On contrast, women who have osteoporosis and DCIS, anastrozole would not be indicated. So tamoxifen is really the better choice. However overall, many women who have hormone receptor positive ductal carcinoma in situ, they most probably will just receive radiotherapy.



So we really need to identify women who are at increased risk of developing an invasive recurrence so that these women particularly can be treated with additional adjuvant therapy, for example either hormonal therapy or even chemotherapy if needed.



The NSABP B-35 trial obviously was very, very similar in terms of study design. Both trials involved postmenopausal women with hormone receptor positive DCIS, evaluating the same treatments. What is intriguing with the B-35 data is that they really only seeing this difference between anastrozole and tamoxifen in the late follow up period, so not actually during the active treatment period during the five years but only late.

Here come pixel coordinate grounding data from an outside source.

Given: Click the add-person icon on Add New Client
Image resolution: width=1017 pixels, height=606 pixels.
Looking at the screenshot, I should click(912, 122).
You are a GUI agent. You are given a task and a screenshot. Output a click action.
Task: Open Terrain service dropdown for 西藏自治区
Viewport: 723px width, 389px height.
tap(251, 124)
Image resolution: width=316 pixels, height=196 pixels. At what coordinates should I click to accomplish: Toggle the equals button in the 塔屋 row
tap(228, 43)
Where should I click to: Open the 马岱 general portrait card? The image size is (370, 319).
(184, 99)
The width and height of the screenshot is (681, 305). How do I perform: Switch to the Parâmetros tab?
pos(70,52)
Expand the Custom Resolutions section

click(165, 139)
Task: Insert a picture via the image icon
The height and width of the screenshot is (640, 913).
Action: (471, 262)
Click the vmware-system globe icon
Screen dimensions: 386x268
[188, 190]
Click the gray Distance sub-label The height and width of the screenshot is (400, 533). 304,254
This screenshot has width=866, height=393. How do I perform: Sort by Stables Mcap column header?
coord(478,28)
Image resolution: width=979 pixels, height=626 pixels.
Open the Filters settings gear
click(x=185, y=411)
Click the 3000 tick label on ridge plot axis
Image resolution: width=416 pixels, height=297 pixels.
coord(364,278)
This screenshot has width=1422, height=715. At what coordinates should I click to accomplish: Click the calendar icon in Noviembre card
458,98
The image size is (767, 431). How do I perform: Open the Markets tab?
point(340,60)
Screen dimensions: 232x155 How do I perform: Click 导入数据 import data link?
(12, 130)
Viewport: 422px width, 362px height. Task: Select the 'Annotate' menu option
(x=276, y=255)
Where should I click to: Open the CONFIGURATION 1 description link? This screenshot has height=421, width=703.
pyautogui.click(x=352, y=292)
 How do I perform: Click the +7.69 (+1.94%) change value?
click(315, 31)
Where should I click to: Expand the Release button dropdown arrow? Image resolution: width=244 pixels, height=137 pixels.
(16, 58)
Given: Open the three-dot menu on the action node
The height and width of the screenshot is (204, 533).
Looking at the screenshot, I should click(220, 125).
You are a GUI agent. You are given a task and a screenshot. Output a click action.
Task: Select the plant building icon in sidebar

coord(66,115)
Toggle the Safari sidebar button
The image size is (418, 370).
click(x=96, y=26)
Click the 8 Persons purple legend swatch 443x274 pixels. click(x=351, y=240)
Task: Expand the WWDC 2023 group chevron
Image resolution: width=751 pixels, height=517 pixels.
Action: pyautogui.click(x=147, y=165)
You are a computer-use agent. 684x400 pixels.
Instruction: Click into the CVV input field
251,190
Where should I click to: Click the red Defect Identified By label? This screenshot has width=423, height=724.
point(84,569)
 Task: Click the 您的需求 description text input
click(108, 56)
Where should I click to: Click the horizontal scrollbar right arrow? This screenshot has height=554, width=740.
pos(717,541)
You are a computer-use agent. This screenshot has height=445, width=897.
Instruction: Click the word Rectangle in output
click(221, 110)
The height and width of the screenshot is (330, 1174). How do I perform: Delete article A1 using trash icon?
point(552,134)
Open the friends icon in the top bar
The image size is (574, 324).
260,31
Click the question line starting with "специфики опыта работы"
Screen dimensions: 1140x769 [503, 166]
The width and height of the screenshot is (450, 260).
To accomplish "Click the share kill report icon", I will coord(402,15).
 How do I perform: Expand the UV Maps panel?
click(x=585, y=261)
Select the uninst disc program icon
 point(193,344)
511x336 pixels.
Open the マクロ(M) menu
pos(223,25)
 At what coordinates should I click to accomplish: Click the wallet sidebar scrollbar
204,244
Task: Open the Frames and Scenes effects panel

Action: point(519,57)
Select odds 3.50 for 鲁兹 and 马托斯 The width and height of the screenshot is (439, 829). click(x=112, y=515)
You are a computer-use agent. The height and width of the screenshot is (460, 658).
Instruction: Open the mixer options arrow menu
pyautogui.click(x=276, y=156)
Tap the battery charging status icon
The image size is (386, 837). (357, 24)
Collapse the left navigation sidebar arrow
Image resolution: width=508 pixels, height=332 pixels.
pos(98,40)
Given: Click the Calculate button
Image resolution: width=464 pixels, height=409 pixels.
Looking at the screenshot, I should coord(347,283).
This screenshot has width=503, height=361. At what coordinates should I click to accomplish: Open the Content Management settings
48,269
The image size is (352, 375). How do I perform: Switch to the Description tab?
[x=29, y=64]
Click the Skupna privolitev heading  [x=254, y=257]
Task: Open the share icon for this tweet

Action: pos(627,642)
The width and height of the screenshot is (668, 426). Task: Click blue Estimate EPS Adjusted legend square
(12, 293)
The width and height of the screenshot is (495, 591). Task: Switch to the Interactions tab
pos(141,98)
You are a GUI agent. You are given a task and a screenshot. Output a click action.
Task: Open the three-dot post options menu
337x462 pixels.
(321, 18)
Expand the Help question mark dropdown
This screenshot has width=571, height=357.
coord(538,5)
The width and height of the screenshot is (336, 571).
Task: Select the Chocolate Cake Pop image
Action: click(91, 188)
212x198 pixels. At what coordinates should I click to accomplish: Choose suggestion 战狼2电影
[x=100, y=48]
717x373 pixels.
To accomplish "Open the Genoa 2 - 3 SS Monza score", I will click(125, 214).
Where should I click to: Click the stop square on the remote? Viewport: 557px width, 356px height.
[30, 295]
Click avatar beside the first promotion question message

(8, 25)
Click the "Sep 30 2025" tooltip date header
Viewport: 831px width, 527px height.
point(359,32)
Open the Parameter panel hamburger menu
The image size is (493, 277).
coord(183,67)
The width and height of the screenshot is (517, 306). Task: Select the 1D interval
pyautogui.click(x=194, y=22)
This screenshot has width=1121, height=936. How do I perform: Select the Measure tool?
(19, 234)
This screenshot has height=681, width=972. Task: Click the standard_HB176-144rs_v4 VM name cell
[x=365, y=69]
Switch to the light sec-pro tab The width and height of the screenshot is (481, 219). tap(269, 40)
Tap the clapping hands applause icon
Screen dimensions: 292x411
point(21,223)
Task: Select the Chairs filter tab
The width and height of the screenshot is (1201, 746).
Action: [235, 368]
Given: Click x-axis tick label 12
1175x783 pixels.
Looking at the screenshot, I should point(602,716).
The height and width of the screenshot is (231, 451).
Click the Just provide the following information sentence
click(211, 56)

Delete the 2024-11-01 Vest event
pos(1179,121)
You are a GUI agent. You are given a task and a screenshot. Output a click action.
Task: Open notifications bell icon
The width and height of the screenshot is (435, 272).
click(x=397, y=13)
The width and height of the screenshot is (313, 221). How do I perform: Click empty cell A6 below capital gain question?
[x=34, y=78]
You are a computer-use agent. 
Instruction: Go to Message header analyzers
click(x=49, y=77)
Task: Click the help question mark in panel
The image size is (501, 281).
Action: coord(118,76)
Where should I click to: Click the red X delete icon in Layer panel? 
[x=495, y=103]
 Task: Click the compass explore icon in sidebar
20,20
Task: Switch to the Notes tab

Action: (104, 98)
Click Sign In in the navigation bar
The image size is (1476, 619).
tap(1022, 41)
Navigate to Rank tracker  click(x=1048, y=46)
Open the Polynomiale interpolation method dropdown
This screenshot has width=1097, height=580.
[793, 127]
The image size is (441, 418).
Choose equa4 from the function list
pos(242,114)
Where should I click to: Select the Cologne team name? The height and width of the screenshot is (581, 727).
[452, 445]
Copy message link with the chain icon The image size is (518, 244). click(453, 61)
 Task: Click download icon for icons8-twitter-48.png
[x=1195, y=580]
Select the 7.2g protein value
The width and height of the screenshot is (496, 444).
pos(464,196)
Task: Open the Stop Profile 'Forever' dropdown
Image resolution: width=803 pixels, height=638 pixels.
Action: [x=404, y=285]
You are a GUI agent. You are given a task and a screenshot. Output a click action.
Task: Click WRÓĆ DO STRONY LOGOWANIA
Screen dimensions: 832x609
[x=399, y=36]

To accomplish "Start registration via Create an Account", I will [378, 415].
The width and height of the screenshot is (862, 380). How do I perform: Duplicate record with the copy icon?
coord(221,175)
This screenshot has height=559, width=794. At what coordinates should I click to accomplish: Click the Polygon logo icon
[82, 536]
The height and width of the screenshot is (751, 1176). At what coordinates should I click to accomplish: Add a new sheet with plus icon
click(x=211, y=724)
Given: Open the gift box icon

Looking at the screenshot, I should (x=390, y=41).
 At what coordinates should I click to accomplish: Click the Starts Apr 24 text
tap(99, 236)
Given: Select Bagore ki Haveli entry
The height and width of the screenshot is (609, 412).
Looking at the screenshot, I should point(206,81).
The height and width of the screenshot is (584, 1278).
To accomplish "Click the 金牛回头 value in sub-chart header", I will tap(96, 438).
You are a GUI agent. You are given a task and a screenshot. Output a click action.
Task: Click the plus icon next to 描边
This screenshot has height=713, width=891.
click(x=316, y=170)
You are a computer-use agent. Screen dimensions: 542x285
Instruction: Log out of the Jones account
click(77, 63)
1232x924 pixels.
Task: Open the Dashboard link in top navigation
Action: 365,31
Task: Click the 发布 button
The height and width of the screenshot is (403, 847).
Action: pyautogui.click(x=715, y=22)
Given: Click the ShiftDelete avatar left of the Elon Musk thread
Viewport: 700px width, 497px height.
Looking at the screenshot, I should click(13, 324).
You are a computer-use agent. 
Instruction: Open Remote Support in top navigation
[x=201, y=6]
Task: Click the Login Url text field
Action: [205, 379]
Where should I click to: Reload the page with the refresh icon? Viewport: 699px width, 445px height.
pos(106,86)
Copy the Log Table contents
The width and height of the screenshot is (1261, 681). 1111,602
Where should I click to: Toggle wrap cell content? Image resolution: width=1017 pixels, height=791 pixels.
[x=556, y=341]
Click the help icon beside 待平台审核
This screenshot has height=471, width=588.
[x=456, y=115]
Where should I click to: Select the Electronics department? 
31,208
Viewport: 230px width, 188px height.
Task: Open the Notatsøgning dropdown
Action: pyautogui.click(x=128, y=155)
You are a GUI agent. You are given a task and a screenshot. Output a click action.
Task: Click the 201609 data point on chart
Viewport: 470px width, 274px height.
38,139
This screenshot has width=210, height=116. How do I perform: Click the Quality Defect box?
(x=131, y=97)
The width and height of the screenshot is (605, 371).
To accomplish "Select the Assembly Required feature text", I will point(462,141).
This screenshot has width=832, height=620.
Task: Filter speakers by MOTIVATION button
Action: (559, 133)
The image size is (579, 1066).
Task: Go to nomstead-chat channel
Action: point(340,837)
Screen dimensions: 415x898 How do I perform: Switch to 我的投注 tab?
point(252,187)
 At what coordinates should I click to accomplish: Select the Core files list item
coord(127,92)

So this is one of the reasons why we also looked into these different time periods in our analysis and we actually could not confirm a beneficial effect of anastrozole in a post five years after diagnosis.



So I think one of the reasons for that is that the definition of the endpoint. So we looked at breast cancer recurrences which included local recurrences and contrast recurrences either invasive or DCIS, whereas the B-35 trial also included distant recurrences. So I can only explain it probably with the different end point definition and that anastrozole might have a beneficial effect on this recurrences.



So we are planning to do an analysis looking specifically at distant recurrences. And we are currently collecting data from a registry, cancer registry, so that we can get all the information on distant recurrences and then also do an analysis to see whether we can see this same effect not necessarily just in the late follow up period, but to see whether we observe this significant difference for distant recurrences as well.